▶ Supplied information:
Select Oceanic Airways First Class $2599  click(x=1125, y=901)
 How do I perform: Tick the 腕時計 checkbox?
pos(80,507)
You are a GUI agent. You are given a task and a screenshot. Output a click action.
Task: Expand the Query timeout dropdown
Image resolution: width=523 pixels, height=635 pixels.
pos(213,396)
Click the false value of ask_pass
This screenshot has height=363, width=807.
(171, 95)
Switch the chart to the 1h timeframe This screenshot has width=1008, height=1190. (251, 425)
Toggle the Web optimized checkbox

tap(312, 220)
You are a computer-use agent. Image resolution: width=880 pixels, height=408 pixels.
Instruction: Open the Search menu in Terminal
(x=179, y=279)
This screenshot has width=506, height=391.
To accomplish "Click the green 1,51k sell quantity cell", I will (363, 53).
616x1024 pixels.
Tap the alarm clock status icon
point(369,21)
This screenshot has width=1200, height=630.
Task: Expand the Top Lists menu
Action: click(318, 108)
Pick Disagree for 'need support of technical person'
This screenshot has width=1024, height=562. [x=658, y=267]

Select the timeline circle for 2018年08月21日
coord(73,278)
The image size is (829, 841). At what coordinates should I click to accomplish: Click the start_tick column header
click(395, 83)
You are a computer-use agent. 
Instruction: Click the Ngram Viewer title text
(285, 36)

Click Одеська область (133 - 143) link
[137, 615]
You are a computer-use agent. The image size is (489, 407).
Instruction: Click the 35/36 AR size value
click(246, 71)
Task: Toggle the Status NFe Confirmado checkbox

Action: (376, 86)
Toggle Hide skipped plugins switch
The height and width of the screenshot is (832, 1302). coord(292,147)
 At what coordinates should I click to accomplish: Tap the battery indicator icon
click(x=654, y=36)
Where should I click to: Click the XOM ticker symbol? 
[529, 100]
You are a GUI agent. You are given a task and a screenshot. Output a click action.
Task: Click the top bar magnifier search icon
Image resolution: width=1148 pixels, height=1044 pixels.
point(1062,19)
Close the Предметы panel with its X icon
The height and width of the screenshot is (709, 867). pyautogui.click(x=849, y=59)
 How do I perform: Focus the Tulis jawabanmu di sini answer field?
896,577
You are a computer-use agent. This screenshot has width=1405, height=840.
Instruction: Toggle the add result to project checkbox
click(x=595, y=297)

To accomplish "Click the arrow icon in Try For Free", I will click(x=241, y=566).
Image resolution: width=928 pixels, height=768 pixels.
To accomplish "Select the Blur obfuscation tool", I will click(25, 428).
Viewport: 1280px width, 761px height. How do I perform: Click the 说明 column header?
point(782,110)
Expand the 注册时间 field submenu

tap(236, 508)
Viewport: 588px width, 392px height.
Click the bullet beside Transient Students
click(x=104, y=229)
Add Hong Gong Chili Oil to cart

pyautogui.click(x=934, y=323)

▶ Task instructions:
Above are records; repeat only the lines starting at the line with "This screenshot has width=506, height=391." and ending at the line with "Task: Click the top bar magnifier search icon", exactly as they appear, both included.

▶ Exercise result:
This screenshot has width=506, height=391.
To accomplish "Click the green 1,51k sell quantity cell", I will (363, 53).
616x1024 pixels.
Tap the alarm clock status icon
point(369,21)
This screenshot has width=1200, height=630.
Task: Expand the Top Lists menu
Action: click(318, 108)
Pick Disagree for 'need support of technical person'
This screenshot has width=1024, height=562. [x=658, y=267]

Select the timeline circle for 2018年08月21日
coord(73,278)
The image size is (829, 841). At what coordinates should I click to accomplish: Click the start_tick column header
click(395, 83)
You are a computer-use agent. 
Instruction: Click the Ngram Viewer title text
(285, 36)

Click Одеська область (133 - 143) link
[137, 615]
You are a computer-use agent. The image size is (489, 407).
Instruction: Click the 35/36 AR size value
click(246, 71)
Task: Toggle the Status NFe Confirmado checkbox

Action: (376, 86)
Toggle Hide skipped plugins switch
The height and width of the screenshot is (832, 1302). coord(292,147)
 At what coordinates should I click to accomplish: Tap the battery indicator icon
click(x=654, y=36)
Where should I click to: Click the XOM ticker symbol? 
[529, 100]
You are a GUI agent. You are given a task and a screenshot. Output a click action.
Task: Click the top bar magnifier search icon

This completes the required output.